Victoria Beckham pleaded with her daughter Harper Seven to always be kind, recalling how she was bullied as a youngster.
The former Spice Girl, fashion genius, and wife of David Beckham has had a great life, yet she struggled as a child due to bullying at school.
Victoria has now observed anti-bullying week by reflecting on her school experience and sharing her hope that Harper, 12, can assist someone who is going through the same thing.
The mother of four, who has Brooklyn, 24, Romeo, 21, and Cruz, 18, with former England player David, tweeted a photo of herself and her only daughter, as well as some advise.
‘This #AntiBullyingWeek, remember to always be the kindest in the classroom.
‘Kisses Harper Seven … I love u so much (sic).’
She went on: ‘I was bullied a lot at school, and I often tell Harper how important it is to call out if anyone is ever being bullied – especially if there’s ever another little girl on her own in the playground.
‘Because that was once her mummy.’
She said she was ‘so proud to raise a strong and caring daughter,’ sharing a series of photos of her with her little girl.
Speaking in 2020, Victoria said she was ‘an awkward teenager’ who ‘didn’t have a huge amount of friends.’
‘And looking back I recognise that I was bullied at times,’ she told Vogue Australia.
Victoria has also expressed her rage at the ‘bullies’ who targeted husband David when England was knocked out of the 1998 World Cup, with huge hatred directed at him by those who blamed his red card for their defeat.
Following the game, a bar hung an effigy of Becks outside its doors, and the team bus was assaulted with stones and pint glasses during Manchester United’s first away game the following season, against West Ham.
Speaking in the new Netflix documentary Beckham, she said: ‘I mean, the absolute hate, the public bullying, to another level.
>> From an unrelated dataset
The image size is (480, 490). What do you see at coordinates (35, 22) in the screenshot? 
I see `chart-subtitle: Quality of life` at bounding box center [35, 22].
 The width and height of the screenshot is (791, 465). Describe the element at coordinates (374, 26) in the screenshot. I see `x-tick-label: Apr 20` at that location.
He was depressed, absolutely clinically depressed.
‘I still want to kill these people.’
David himself admitted that the experience ‘changed his life’ and left him feeling ‘alone’.
He said in the documentary: ‘‘What I went through was so extreme. The whole country hated me. Hated me. It changed my life. I felt very vulnerable and alone. Wherever I went I got abuse every single day.’